Carlo Heller, born in Amsterdam in 1998, grew up in Cologne and has lived in Berlin for nine years, recently recorded his first record on the 85-year-old pianoforte a mezza coda, which is located in the Berlin house of Anne and Moritz von Oswald. It has the decidedly matter-of-fact title "Recorded" and includes nine short pieces.
From the first to the last composition, these are hermetic meditations on a state of being that moves between wakefulness and sleep, the so-called hypnagogic moment, for which there is the beautiful Italian expression "sognare ad ochi aperti" - dreaming with open eyes. The hypnagogic state describes the last moments of consciousness before a person passes from wakefulness to sleep, and in which he can imagine, and sometimes even control, melodies, sounds and compositions. Attempts to grasp these dreamed works can fail; a certain amount of imagination is required to reconstruct these musical structures dreamed or imagined in the twilight when waking up, to give them exactly the form that was previously dreamed.
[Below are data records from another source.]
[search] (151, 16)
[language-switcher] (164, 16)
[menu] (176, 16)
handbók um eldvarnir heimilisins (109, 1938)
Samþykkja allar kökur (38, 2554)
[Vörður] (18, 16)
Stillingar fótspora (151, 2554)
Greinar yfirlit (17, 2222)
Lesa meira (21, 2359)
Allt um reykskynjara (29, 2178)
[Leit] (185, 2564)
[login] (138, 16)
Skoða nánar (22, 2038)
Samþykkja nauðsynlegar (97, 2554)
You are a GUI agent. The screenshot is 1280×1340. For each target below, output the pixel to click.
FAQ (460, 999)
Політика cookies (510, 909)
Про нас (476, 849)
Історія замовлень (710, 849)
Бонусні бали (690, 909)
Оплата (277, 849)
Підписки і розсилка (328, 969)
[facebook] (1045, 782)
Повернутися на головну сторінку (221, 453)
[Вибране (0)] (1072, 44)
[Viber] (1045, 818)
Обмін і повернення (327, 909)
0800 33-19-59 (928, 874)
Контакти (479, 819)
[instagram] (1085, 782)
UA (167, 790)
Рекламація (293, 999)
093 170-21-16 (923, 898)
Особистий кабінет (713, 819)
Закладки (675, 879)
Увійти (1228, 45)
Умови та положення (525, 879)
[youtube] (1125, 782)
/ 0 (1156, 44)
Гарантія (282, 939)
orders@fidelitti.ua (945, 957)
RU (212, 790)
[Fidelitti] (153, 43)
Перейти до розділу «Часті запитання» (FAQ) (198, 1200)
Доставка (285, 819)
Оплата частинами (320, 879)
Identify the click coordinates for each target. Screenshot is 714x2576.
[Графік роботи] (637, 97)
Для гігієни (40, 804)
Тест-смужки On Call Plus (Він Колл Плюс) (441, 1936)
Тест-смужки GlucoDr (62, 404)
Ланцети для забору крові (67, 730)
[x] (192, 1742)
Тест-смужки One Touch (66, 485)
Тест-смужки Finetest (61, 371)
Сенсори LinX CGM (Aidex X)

This is also why Carlo Heller insists that the nine compositions, whose central track, which connects the A and B sides, is called "Halbtraum" (is it a coincidence that Halbtraum rhymes with nightmare?), are improvisations. The other pieces have more clandestine titles, as if he had ventured too far out of hiding with "Halbtraum": "A Few Things", "Fewer Things", or "Unmentioned". Only those who listen superficially might initially suspect a contradiction in this statement; the music seems too restrained, too hermetic, too cohesive to be improvisations. If you listen closely, however, you will recognize exactly that in them: they are free improvisations on things that were previously dreamed very specifically, but also things that slipped away. In this sense, these first recorded and published pieces by Carlo Heller are, in the best sense of the word, nine attempts to grasp nocturnal clarity in the waking state – in improvisation, with full concentration and focus.